With all of the pieces in place, then, “Geoffrey’s Return” swiftly sets up the conflicts the series will follow going forward in its last few scenes. The constant push and pull between commerce and art animates just about every plot in this episode, right down to Geoffrey’s lovely little speech at the memorial about how what matters to the festival now is making sure the tourists keep coming through and making sure the cash registers keep ringing. But there’s another push and pull at work here, between the dream of what could be—that perfect, ephemeral moment that can only exist in the theatre for an iota of an instant—and what actually is—the backbreaking work of pulling this damned show together. Or, put another way, in a breathtaking moment, Geoffrey looks over from where he’s speaking to see Oliver’s ghost, waving at him. He smiles for a second, the mad smile of someone convinced he’s losing his mind. But when he looks back again, Oliver’s not there. It’s just his old, abandoned lover Ellen, the other ghost who still haunts him. There are things that are seen, and there are things that are unseen. Geoffrey Tennant’s philosophy will have to find a path between them.


Stray observations:

  • Thanks to so many of you for coming out last week for the first episode. Here’s hoping most of you stick around. I think we can have a lot of fun as the show goes forward.

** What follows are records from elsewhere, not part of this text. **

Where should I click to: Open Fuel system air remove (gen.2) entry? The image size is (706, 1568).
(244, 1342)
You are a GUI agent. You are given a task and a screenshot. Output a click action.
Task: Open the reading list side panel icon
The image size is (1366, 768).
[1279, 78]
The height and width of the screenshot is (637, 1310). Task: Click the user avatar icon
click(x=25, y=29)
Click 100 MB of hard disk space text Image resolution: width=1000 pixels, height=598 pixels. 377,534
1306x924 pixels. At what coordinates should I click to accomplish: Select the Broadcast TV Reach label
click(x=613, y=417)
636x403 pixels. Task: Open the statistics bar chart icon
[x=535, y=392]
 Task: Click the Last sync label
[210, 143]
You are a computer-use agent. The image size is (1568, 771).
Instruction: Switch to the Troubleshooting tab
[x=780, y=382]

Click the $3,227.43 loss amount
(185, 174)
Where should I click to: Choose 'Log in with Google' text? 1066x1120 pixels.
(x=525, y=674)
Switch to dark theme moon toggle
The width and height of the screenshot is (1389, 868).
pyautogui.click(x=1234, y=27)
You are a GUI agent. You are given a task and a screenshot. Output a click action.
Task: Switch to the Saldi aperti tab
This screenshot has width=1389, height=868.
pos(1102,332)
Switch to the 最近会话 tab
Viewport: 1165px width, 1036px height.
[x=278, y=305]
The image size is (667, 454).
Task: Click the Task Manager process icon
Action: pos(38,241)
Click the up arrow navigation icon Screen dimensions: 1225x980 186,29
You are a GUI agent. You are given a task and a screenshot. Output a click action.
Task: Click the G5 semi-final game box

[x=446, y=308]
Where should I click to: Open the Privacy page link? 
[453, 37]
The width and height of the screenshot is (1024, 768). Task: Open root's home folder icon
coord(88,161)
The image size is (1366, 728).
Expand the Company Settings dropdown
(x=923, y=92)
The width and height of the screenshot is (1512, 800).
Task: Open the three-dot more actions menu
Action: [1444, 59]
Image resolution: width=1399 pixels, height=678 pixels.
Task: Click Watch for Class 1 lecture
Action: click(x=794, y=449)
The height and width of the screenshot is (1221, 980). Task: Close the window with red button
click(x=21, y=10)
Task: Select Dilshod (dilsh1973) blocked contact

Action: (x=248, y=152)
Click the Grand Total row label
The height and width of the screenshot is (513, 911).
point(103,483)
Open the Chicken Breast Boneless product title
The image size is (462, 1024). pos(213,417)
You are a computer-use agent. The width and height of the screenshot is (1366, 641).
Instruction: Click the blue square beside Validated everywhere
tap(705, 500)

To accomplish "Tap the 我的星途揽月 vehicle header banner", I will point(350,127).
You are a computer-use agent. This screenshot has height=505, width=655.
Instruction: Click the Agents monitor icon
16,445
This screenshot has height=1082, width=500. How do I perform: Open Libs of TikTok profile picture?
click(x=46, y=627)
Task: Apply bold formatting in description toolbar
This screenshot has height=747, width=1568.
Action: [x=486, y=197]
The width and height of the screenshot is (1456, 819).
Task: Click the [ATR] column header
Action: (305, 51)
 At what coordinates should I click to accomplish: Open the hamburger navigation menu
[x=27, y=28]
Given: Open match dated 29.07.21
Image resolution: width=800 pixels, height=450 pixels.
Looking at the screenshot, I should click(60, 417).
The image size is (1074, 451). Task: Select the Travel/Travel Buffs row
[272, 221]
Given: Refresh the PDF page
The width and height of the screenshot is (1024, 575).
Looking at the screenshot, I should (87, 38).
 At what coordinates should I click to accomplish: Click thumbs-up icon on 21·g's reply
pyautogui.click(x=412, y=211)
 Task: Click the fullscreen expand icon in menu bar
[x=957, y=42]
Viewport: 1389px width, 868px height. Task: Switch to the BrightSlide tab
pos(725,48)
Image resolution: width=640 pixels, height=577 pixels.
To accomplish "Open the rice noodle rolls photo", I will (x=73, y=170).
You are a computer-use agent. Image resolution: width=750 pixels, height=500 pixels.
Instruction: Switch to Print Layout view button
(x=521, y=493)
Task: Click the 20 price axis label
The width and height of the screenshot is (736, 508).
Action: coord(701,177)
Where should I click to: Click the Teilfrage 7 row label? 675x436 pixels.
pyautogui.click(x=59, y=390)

  • One of my few complaints about this series is its very odd sexual politics when it comes to homosexuality—we’ll deal with that more in season two—but it’s pretty clear that the series is more or less on the side of gays and lesbians in the almost too over-the-top sequence with the pastor condemning homosexuality at the memorial service. (Plus, the cringing of Cyril and Frank—the best argument in favor of the show’s treatment of homosexuality—is worth it.)
  • There was a lot of talk about the three theme songs for the three different seasons last week, and I can’t believe I didn’t mention that “Cheer Up, Hamlet” is my favorite of the three, though I’m also a big fan of “Call The Understudy.” (I always make sure to play it through to the very end of the end credits.)
  • Ellen has a lot of great moments in this episode, but especially when her new paramour is very concerned about the lizard and when he’s asking her advice on which video game system to buy.
  • Much as I love Rachel McAdams as Kate, I think Sabrina Grdevich, who plays Claire, is also terrific at a part that’s got to be hard to play: an actress who’s terrible but just good enough to fool people like Oliver. It makes the rivalry between her and Kate—which Kate doesn’t seem to realize exists just yet—that much more interesting.
  • Really, any moment where Geoffrey and Ellen come upon each other in this episode is gold. The show waits a long time to put these two together, and it’s always great when they happen upon each other.
  • “I know some of you ladies and gentlemen are on deadline, but if you’d like, there are sandwiches.” Richard handles the press so well in the wake of Oliver’s death. I particularly like everybody’s favorite critic rushing off in search of said sandwiches.
  • Hamlet will be Hamlet: an ineffable tragedy of the human spirit that still resonates even today.” I like how this line from Nahum plays simultaneously as comedy and drama.
  • “I would begin with the less reputable firms.” The undertakers attempt to help Geoffrey figure out where to get Oliver’s head rendered, that he might have the skull Oliver so wished for him to have. Man, I hope somebody leaves me their skull someday!